Toulouse, le cocu de la Ligue
Certes, le club haut-garonnais n’est pas le seul lésé dans l’affaire. La Rochelle, Clermont ou Montpellier peuvent également trouver cruel de se faire éjecter de la course au Brennus, avec le consentement des autres présidents de la grande famille ovale…
Mais le club Toulousain, comme c’était prévisible dès le démarrage de la saison, a particulièrement payé un lourd tribut à l’absence de ses internationaux pendant la Coupe du Monde (12 joueurs sélectionnés) et durant le dernier Tournoi (entre 8 et 11 joueurs mobilisés par rassemblement). Sur les 23 matches officiels disputés depuis fin août (17 en Top 14 et 6 en Coupe d’Europe), Toulouse n’en a joué que 11 avec son effectif au complet pour 9 victoires (dont 6 sur 6 en HCup), 1 nul et 1 défaite.
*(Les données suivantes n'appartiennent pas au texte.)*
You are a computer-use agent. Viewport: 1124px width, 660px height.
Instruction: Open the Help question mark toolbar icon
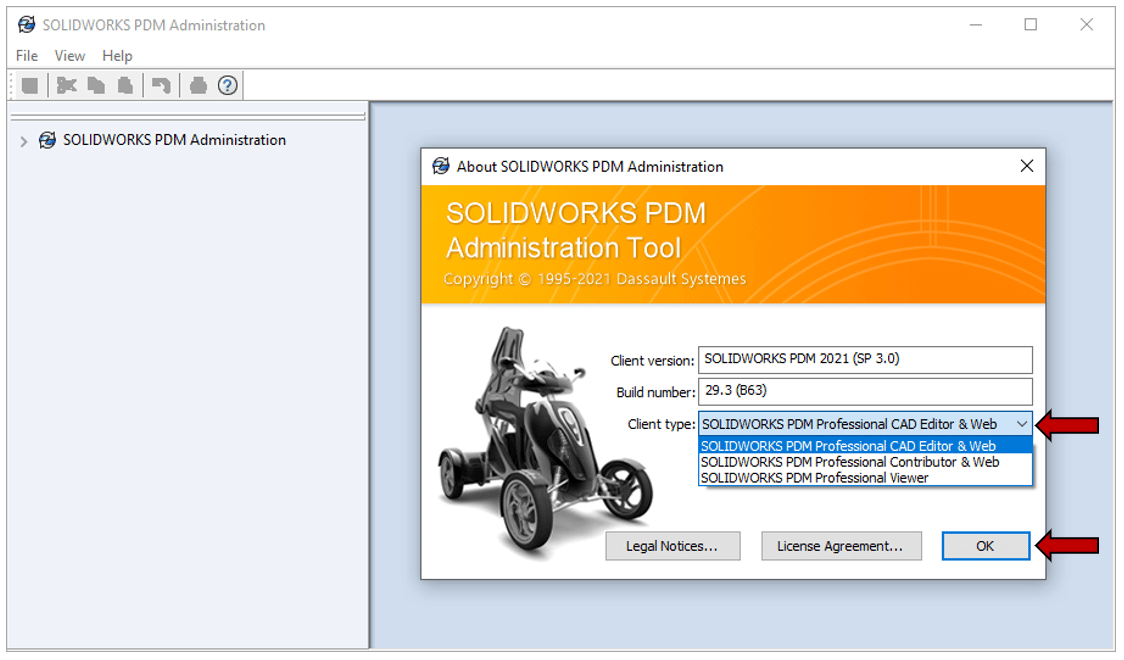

Un bilan statistiquement probant mais insuffisant pour intégrer les 4 premières places du Top 14 fin février. Aussi bien à la fin de l’ère Brunel qu’au début prometteur du mandat de Galthié, les internationaux toulousains ont passé bien plus de temps ces derniers mois en bleu qu’en rouge et noir. Ainsi la pépite Antoine Dupont n’a défendu les couleurs toulousaines que 52 maigres minutes cette saison en Top 14, et son acolyte de la charnière tricolore Romain Ntamack à peine plus de 300 minutes.
Une contribution marquante au réveil du XV de France, en vain
Si le rugby français peut se féliciter de la contribution apportée par le Stade Toulousain cet hiver à la renaissance d’un XV de France longtemps moribond, à la valorisation de la formation tricolore avec sa première place au classement des Jiff (joueurs formés en France) cochés sur les feuilles de matchs (à égalité avec le Racing) ainsi qu’au classement des centres de formation, les présidents de l’omnipotent Top 14 ont opté pour une autre lecture, à la fois minimaliste et grossière.
Bien entendu la brillante année de l’UBB aurait mérité probablement une meilleure issue que cette fin de saison écourtée. Mais la Ligue s’est trompée de bout en bout cette saison. Avec pour commencer un tiers du championnat disputé pendant la Coupe du Monde (!) puis 12 journées sur 17 sans les joueurs internationaux, elle se retrouve finalement punie par ses propres péchés de gourmandise en n’ayant jamais cherché à résoudre ces doublons qui desservent sportivement le Top 14 depuis une décennie.
Fragilisés par une fin d’exercice suspendue aux décisions sanitaires, les présidents des clubs de l’élite ont privilégié solidairement leurs petits intérêts. Il fallait lâchement désigner un bouc émissaire, et c’est sur le Stade Toulousain que c’est tombé. Les valeurs ont bien quitté l’Ovalie, définitivement.